|Just another Perl shrine|
DBI prepare_cached and DBD::Sybaseby mpeppler (Vicar)
|on May 20, 2002 at 17:58 UTC||Need Help??|
The DBI module has a prepare_cached() method that is used heavily in some applications (in particular with Oracle), to streamline the client code. You can just call prepare_cached() with a query and if a statement handle with this query already exists it will be returned without the overhead of actually preparing the statement again.
This is great - but it doesn't work with Sybase, because of the limitation of one active statement handle per connection.
I ran into this problem last week - a fairly large Sybase database is being converted to Oracle, and the conversion script had a lot of prepare_cached() calls for two pretty simple queries which often return no rows. But this script is run in parallel (40 to 50 parallel sessions), and the total number of items to be converted is around 3-4 million or so.

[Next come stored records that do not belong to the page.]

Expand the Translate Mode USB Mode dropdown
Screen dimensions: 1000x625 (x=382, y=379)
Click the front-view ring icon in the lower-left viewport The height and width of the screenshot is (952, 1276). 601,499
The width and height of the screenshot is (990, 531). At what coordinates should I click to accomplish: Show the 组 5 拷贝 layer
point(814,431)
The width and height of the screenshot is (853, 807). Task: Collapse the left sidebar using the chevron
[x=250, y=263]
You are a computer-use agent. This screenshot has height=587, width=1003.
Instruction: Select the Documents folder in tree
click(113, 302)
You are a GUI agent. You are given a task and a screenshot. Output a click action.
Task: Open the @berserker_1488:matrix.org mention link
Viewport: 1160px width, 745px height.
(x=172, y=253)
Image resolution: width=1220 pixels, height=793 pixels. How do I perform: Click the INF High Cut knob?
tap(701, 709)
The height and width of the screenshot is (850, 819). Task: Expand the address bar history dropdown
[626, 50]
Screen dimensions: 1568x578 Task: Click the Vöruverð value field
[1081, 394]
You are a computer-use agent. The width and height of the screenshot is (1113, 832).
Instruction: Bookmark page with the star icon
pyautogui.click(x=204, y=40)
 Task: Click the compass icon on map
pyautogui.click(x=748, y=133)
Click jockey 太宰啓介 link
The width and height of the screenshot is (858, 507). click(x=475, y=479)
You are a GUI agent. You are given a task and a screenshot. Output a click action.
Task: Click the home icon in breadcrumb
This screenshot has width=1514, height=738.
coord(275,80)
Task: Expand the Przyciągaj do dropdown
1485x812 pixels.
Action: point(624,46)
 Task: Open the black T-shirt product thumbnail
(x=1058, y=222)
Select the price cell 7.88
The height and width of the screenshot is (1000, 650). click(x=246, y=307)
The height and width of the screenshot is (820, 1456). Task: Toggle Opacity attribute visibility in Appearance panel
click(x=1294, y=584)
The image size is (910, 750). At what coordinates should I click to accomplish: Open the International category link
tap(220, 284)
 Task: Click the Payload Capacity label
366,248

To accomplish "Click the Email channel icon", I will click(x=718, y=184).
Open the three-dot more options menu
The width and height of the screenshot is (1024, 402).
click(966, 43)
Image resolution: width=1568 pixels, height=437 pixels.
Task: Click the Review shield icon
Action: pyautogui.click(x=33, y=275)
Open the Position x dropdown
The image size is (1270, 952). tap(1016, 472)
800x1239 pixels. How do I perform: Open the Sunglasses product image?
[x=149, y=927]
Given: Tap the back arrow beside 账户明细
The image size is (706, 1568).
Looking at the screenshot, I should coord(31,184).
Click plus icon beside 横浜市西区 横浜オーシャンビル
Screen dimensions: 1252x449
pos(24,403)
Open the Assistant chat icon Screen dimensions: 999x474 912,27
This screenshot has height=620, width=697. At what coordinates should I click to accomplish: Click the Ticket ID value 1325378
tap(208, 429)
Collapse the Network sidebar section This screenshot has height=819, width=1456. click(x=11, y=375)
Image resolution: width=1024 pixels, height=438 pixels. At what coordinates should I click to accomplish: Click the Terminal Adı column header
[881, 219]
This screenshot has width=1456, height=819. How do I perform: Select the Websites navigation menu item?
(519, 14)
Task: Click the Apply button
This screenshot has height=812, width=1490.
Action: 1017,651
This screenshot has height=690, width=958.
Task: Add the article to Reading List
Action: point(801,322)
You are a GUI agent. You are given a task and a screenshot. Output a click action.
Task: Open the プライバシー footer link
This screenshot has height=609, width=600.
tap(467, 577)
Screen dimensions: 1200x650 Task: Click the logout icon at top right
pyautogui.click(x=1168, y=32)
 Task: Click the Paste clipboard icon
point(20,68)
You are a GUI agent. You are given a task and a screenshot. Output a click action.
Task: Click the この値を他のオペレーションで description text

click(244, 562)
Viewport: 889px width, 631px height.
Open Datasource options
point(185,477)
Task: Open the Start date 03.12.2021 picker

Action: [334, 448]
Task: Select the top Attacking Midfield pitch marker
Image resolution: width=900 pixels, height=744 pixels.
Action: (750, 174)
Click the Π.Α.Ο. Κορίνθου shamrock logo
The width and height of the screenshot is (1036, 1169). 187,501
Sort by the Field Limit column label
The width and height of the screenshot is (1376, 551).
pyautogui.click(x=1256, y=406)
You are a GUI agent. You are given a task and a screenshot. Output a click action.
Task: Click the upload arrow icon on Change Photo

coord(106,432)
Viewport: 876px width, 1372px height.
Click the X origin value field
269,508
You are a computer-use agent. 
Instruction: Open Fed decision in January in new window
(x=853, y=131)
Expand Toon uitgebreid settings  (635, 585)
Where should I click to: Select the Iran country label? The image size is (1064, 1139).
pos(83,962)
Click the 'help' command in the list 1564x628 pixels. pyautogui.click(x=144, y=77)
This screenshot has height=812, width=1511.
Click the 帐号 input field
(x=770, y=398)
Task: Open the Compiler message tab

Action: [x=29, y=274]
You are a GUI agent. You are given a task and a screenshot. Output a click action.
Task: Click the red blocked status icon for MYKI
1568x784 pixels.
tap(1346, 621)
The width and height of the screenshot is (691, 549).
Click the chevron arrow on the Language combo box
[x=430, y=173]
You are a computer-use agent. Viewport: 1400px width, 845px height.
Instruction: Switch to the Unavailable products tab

What happened here is that the database server (running on a 12 processor E4500) started showing serious locking contention issues for the production code that is still running during the conversion. Hitting the server this hard with prepare() calls that include placeholders (which is more work than just executing a simple SQL statement) was causing excessive CPU usage, and the locking needed for the reqular processing was just taking a little longer to clear, causing everything to back up.
The solution: write two very small stored procedures, and call these instead. Now the server could handle 30-40 instances of the conversion script in addition to the normal work without noticing any difference.
To get back to prepare_cached() - I really understand its need, and I can see that an application would want to use it, but Sybase's support of placeholders is (maybe) somewhat limited in this respect. I'll try to find a way to cache statements effectively, but this may not be easy (and each cached statement means an open connection to the database), but in the meantime if you find yourself using prepare_cached() with Sybase consider writing a small stored procedure instead - it will be much faster.